Published Tuesday, 02 June, 1998 at 12:00 AM

Minister for Police and Corrective Services and Minister for Racing
The Honourable Russell Cooper

Police and civilian employees of the Queensland Police Service will receive a 4 per cent pay rise from July 1 after achieving enterprise bargaining agreement productivity targets, Police Minister Russell Cooper said today.

Mr Cooper said the pay rise lent a lie to outrageous claims by Opposition Leader Peter Beattie that the Coalition Government was denying pay hikes to police and other government employees.

"The pay rise, which was approved by Cabinet on May 18, proves that the QPS is more efficient with the support of the Coalition Government, with extra resources, more staff and vastly improved morale," Mr Cooper said.

"The cost of the wage increases for the QPS over three years is $62.5 million, with a $20.7 million component for the 1998-99 financial year.

"The EBA was negotiated between the Queensland Police Service and the three unions having coverage of employees - the Queensland Police Union of Employees, the Professional Officers Union and the State Public Sector Federation of Queensland."

Mr Cooper said 16 of the 33 initiatives negotiated as part of the EBA stage one were proposed by the unions.

The initiatives included issues such as officer training on the Polaris custody and arrest module and offender history computer models; computer-based training for the Phoenix bulletin board; and hands-on training for the Mobile Integrated Network Data Access (MINDA) system.

"All initiatives are either in the policy development phase, implementation phase or have been implemented," Mr Cooper said.

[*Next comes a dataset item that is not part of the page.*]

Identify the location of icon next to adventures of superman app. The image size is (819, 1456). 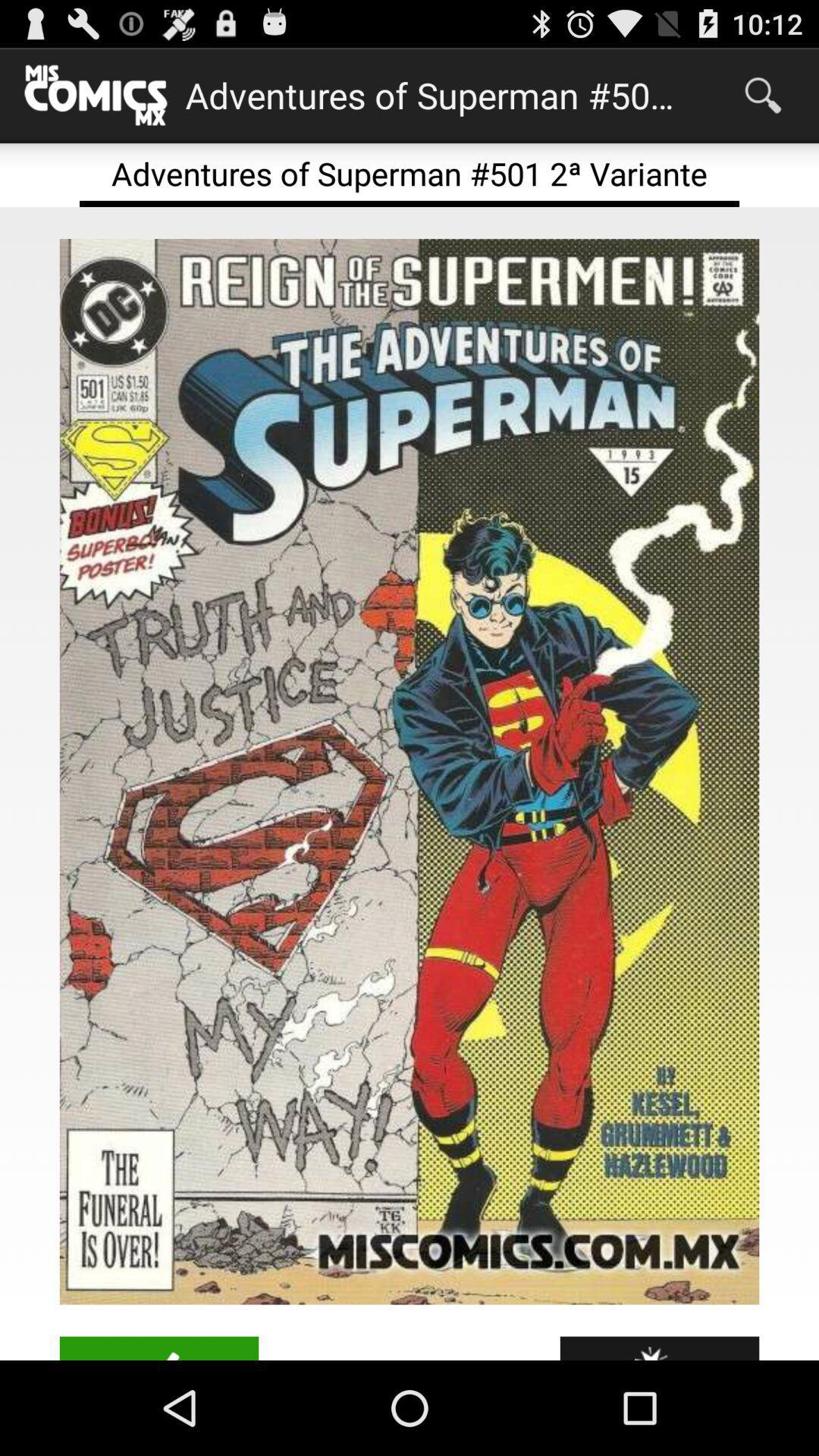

"They will make the QPS more efficient and will undoubtedly improve service delivery to the people. The QPS is satisfied that implementation has been successfully undertaken and all targets set for stage one of the agreement met."

Mr Cooper said the Opposition yesterday continued its election campaign of half-truths, untruths and downright Labor lies'.

"They have been deliberately distorting crime statistics and police numbers right across the State in a disgusting attempt to scare the people and now they make the outrageous claim that the Government deliberately intended withholding deserved pay rises for our hard-working police and QPS civilians," Mr Cooper said.

"It shows yet again that Labor can't tell the truth and can't be trusted!"